ミニスナックゴールド 1点 (朝倉涼子の警告)
北高。旧校舎。文芸部の部室。
きょうも今日とて。何をするわけでもなく、おれたちSOS団の面々はたむろしていた。
「──おめでとう! 50周年!!」
部室のドアが開いたと思ったら、ハルヒが奇声をあげて闖入してきた。両手に菓子パンらしきものを掲げていた。じっと見ると、ヤマザキ『ミニスナックゴールド』であることがわかった。おやつタイムの始まりである。
「みんな知ってた? ミニスナックゴールドって発売開始してから50年も経ってるのよ! すごくない!?」
おれたちの親が生まれる前ってことだよね。ミニスナックゴールド50歳。49歳くらいで死んだ織田信長とほぼ同じ。そりゃあハルヒも驚くわけだ。

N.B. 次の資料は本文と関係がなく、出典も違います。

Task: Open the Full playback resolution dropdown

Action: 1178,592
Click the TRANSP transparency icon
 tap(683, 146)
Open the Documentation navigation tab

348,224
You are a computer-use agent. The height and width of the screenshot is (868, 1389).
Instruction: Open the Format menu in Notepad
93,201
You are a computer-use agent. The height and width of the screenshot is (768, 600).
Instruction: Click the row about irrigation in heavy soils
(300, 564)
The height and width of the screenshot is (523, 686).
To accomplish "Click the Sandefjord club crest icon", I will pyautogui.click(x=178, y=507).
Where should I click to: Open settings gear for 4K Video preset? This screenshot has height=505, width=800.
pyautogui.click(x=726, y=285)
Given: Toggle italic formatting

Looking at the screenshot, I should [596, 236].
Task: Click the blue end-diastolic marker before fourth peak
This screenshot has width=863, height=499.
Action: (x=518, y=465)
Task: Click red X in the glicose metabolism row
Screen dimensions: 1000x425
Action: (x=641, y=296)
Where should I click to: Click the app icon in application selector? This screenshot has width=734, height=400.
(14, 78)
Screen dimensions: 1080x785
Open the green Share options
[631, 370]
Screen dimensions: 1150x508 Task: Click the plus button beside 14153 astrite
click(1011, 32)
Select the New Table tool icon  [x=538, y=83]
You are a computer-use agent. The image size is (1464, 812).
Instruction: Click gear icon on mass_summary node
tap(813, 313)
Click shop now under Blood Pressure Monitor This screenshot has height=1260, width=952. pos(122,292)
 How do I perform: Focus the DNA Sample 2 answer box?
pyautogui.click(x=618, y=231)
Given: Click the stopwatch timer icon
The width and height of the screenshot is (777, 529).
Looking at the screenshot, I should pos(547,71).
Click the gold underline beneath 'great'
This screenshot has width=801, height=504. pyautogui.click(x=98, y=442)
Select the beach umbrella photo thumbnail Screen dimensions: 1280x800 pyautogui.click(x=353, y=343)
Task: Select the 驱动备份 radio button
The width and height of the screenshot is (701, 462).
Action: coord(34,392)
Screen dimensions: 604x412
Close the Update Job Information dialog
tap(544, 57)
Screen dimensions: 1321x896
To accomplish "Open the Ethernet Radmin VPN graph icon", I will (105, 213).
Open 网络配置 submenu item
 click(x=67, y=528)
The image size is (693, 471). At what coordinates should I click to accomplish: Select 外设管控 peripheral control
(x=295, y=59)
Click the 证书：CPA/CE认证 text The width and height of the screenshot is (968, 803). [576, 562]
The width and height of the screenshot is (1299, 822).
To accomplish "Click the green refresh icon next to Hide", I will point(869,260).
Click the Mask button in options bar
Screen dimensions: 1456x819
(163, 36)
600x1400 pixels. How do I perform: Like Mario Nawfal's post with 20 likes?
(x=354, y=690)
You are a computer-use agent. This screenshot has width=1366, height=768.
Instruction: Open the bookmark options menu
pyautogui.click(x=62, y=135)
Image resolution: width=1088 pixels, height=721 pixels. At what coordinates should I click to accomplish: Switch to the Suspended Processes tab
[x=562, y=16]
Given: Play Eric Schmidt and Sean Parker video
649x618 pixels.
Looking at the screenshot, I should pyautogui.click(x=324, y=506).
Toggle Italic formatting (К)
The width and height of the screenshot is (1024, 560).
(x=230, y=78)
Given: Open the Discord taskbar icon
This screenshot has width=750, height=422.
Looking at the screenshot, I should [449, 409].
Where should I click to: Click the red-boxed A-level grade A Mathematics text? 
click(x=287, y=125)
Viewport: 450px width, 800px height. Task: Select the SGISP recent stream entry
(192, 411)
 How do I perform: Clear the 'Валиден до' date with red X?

「涼宮さん。きょうはお茶にしますか? それとも……」
「みくるちゃんは、ミニスナックゴールドにはどんな飲み物があうと思う?」
「えっと、わたしはミニスナックゴールドを食べたことがないので、ちょっとわからないですぅ」
ああ。なるほど。さすがに朝比奈さんの未来くらいには、ミニスナックゴールドは廃番商品になりましたか。
「正直でよろしい。ミニスナックゴールドには──やっぱり珈琲かカフェオレが良いんじゃないかしら?」
「わかりました。すぐにハンドドリップのご用意をしますね」
「僕もお手伝いしましょう」
あ! 古泉のやつに先を越されてしまった。紳士野郎め! ……おれは何をしようか。
「キョン、あんた暇そうね。あたしはカフェオレが飲みたいから牛乳買ってきてくれない? もちろん成分無調整乳だからねっ」
ということで、おれは牛乳を買うために最寄りのコンビニへと向かって歩いていた。二月中旬の曇天。マフラーを首元に巻いていても震えがくる。
「あら、もうお帰り?」
声と気配を感じて顔をあげると、すぐ隣に朝倉涼子が立っていた。
「いつのまに」
「お茶の間に」
こんなキャラだったっけ? たしか1年5組のクラス委員長でおれもちょっと憧れてしまうような正統派美少女だったような……。
「もしかして涼宮さんのおつかい?」
「ああ」
長門とガチの殴りあい(っていうか殺し合い)をしているのを目撃してからというもの、おれは朝倉涼子に怖れを抱くようになっていた。こいつを目の前にするとキャンタマが縮み上がらざるをえない。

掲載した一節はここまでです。